■ **Problem to solve**: Extend the db.py catalog-loading documentation below, picking up right after its final sentence.

■ **Selected extract**:
IMPLEMENTATION NOTES

  1. mysql does not support remote SELECT ... INTO OUTFILE even with OUTFILE=/dev/stdout
  2. mysqldump -Tpath/to/dumpdir has the same limitation

To workaround these limitations a csvdirect approach is taken where low level mysql-python is used to perform a select * on selected tables and the strings obtained are written directly to the csv files of the catalog. Low-level mysql-python is used to avoid pointless conversion of strings from the underlying mysql C-api into python types and then back into strings.

read_desc(tabfile)[source]

Read first line of csv file containing the description

read_seqno(tab='LOCALSEQNO')[source]

Read LASTUSEDSEQNO entries from table LOCALSEQNO

rloadcat_(*args, **kwa)[source]

Loads an ascii catalog into a possibly remote database. This is used by DB managers in the final step of the update SOP to propagate dybaux updates into offline_db.

Usage:

./db.py tmp_offline_db rloadcat ~/dybaux/catalog/tmp_offline_db

Steps taken by rloadcat:

  1. compares tables and SEQNO present in the ascii catalog with those in the DB and reports diffences found. The comparison looks both at the LOCALSEQNO tables that DBI uses to hold the LASTUSEDSEQNO for each table and also by looking directly at all SEQNO present in the validity tables. The rcmpcat command does only these comparisons.
  2. if updates are found the user is asked for consent to continue with updating
  3. for the rows (SEQNO) that are added by the update the catalog validity tables INSERTDATE timestamps are fastforwarded inplace to the current UTC time
  4. catalog tables are imported into the DB with the mysqlimport tool. For payload and validity tables the mysqlimport option --ignore is used meaning that only new rows (as determined by their primary keys) are imported, other rows are ignored. For the LOCALSEQNO table the option --replace is used in order to replace the (TABLENAME,LASTUSEDSEQNO) entry.
Returns:dictionary keyed by payload table names with values containing lists of SEQNO values
Return type:dict

You might be tempted to use rloadcat as a faster alternative to load however this is not advised due to the extra things that rloadcat does such as update comparisons and fastforwarding and potentially merging in (when the decouped option is used).

■ **Source excerpt**:
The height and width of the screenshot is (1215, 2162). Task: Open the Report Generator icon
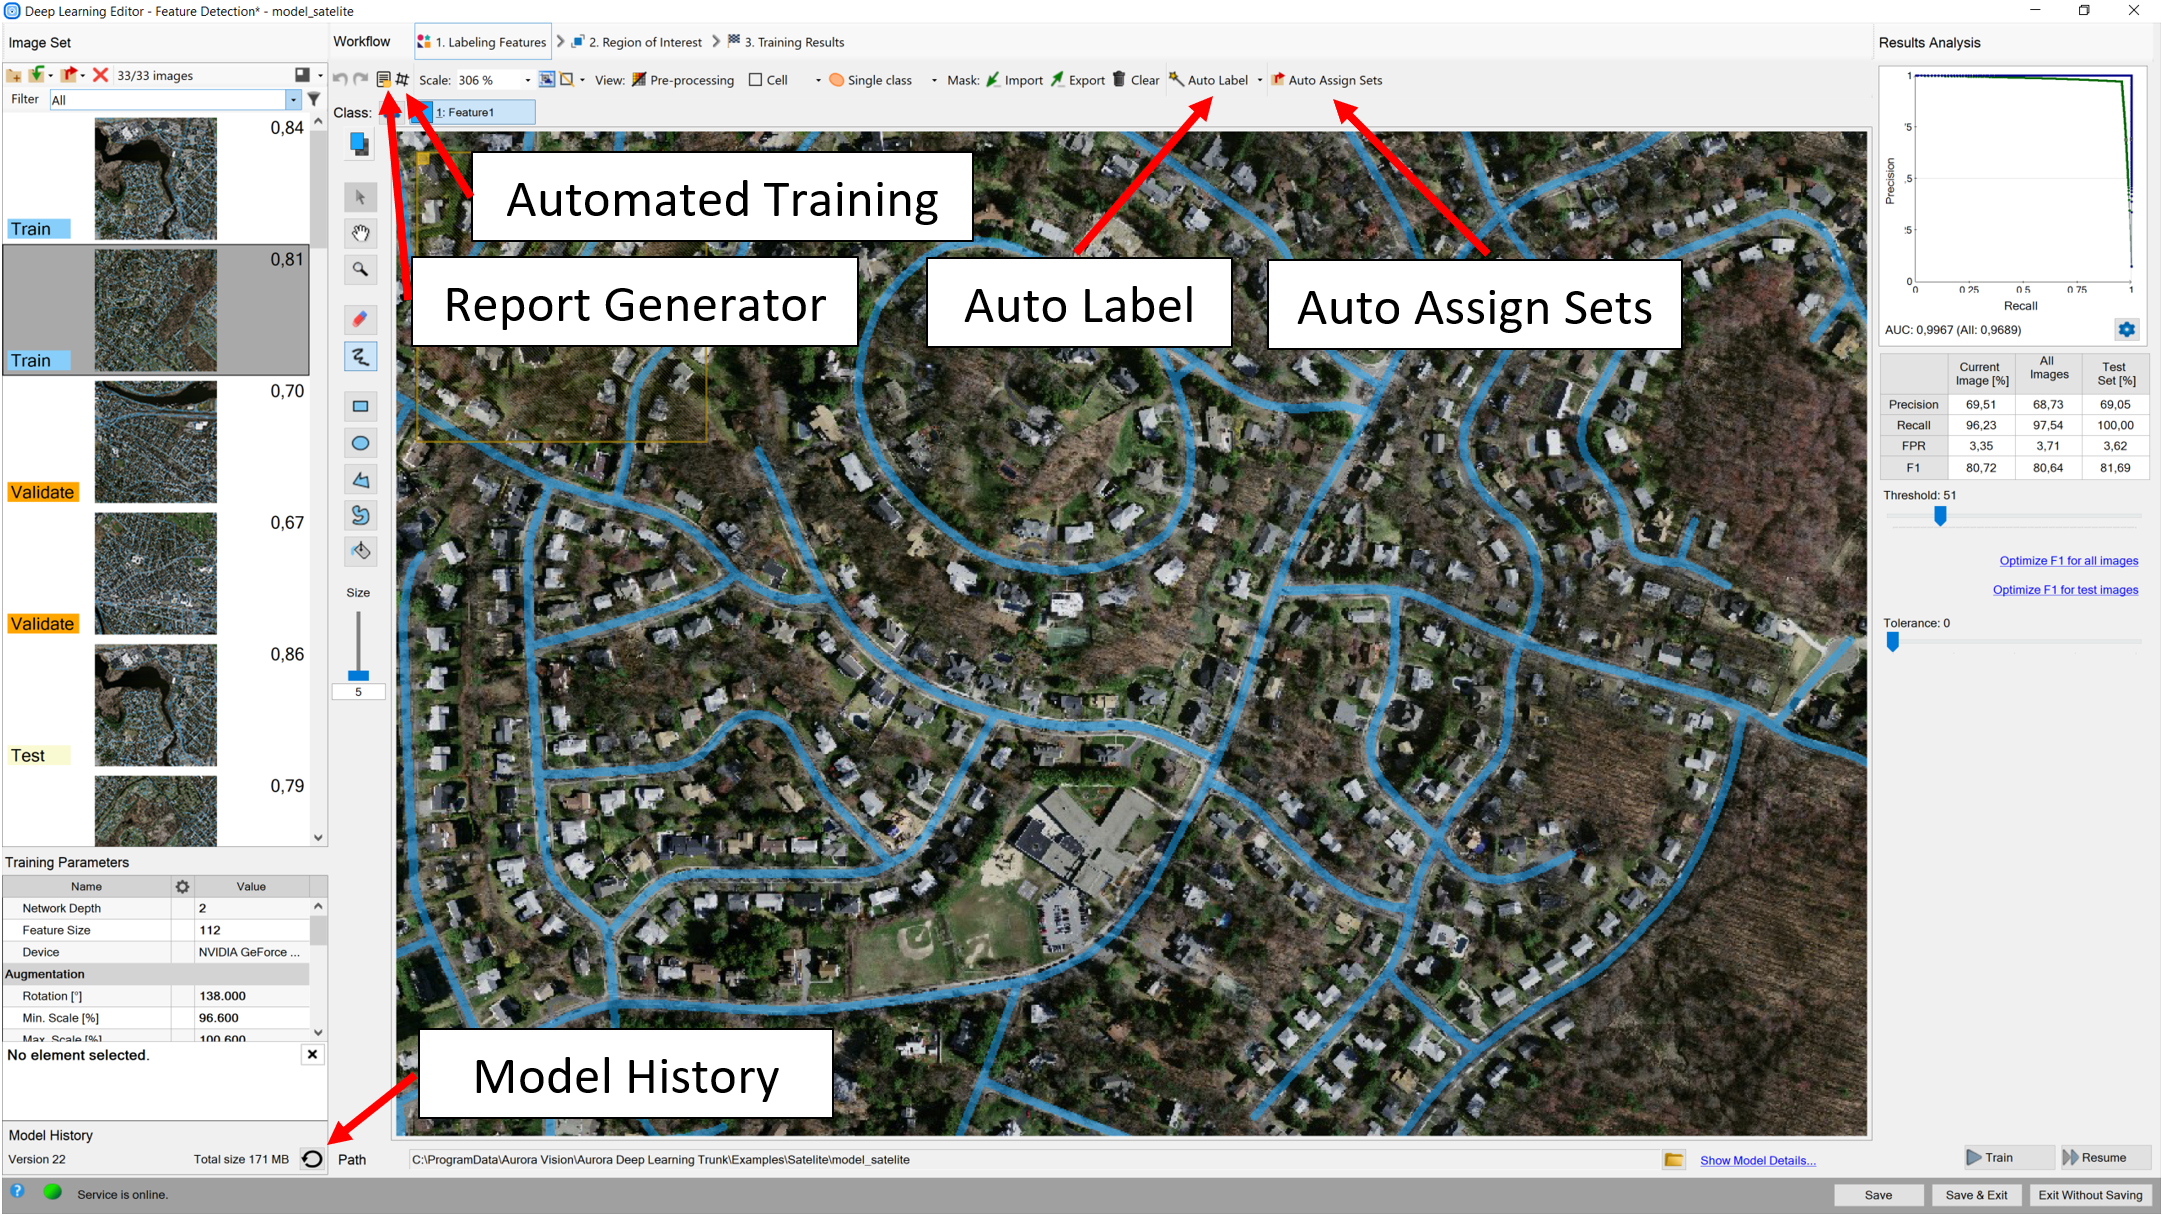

■ **Task answer**:
In comparison the load command blasts what comes before it, this can be done using forced_rloadcat with the --DROP option:

./db.py --DROP tmp_offline_db forced_rloadcat ~/dybaux/catalog/tmp_offline_db    

After which you can check operation via an rdumpcat back onto the working copy, before doing any updates:

./db.py tmp_offline_db rdumpcat ~/dybaux/catalog/tmp_offline_db 
svn st ~/dybaux/catalog/tmp_offline_db    ## should show no changes 

Reading full catalog into memory is expensive.

  1. can I omit the payload tables from the read ?
seqno

SEQNO accessor, reading and checking is done on first access to self.seqno with

db = DB()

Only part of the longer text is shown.